Vi è poi il capitolo relativo alla fornitura di armi ai terroristi, venuto alla luce in modo paradossale. Due generali e un colonnello, che avevano ordinato di fermare un convoglio di aiuti umanitari verso la Siria per un’ispezione di routine, sono stati incriminati per tradimento: la loro colpa è di avere scoperto che il convoglio, organizzato dal servizio segreto turco (Mit), sotto la copertura degli aiuti umanitari, trasportava in realtà armi e rifornimenti per i terroristi dell’Isis. E il caporedattore di Cumhuriyet (la Repubblica), giornale che ha osato dare la notizia, è stato imprigionato con l’accusa di spionaggio e tradimento.

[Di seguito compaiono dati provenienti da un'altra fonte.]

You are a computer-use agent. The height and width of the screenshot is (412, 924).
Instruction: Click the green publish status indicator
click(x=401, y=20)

Oltre a fornire armi all’Isis, i servizi segreti turchi addestrano anche le reclute del Califfato in alcuni campi segreti della provincia di Konya, inviandole poi in Siria. Secondo l’analista francese di geopolitica, Thierry Meyssan, Erdogan finanzia e arma l’Isis non solo perché coltiva un sogno di grandeur, volto a restaurare una sorta di Impero Ottomano, ma anche per ragioni più terra terra, degne di un rapinatore criminale: «Ha organizzato la devastazione della Siria, smantellando tutte le fabbriche di Aleppo, capitale economica del Paese, e ne ha rubato i macchinari. Inoltre ha organizzato il furto di tesori archeologici e costituito un mercato internazionale ad Antiochia». Dettaglio che è bene non dimenticare quando si vedono in tv i tagliagole dell’Isis che depredano i siti archeologici ed i musei.

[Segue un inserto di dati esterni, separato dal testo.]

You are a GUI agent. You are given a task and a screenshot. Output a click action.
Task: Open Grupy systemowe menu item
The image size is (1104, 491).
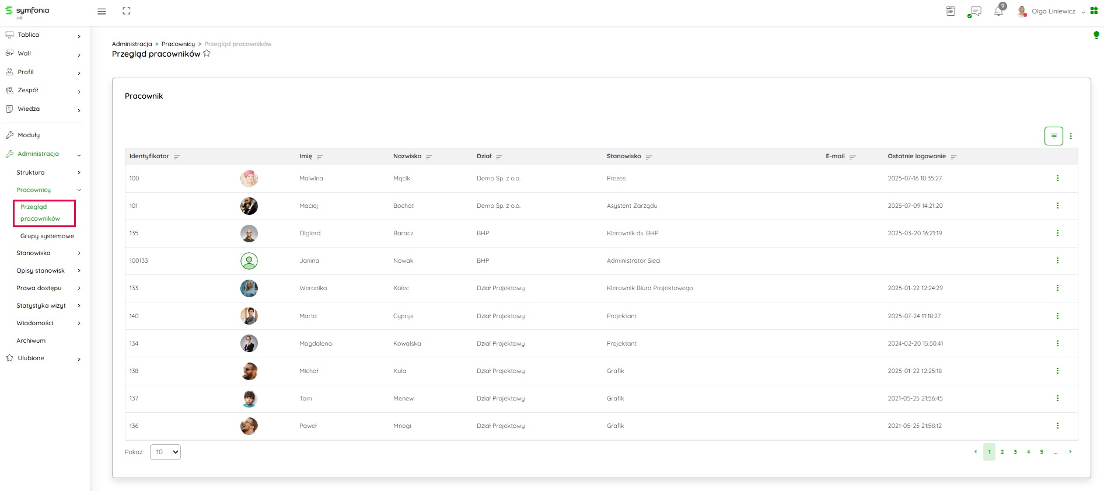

Di fronte a queste barbarie criminali, lascia di stucco il fatto che Angela Merkel si sia recata in Turchia alla vigilia delle ultime elezioni per incontrare Erdogan, offrendogli un supporto di credibilità del tutto immeritato. Così come stupisce che l’Unione europea, a trazione tedesca, abbia deciso di dare tre miliardi di euro a Erdogan perché trattenga in Turchia il flusso dei migranti, in cambio di un’apertura sull’adesione turca all’Ue. Un patto privo di garanzie e di dignità, tanto è vero che c’è già chi teme che parte dei soldi dell’Ue ai turchi finiranno in realtà in aiuti all’Isis.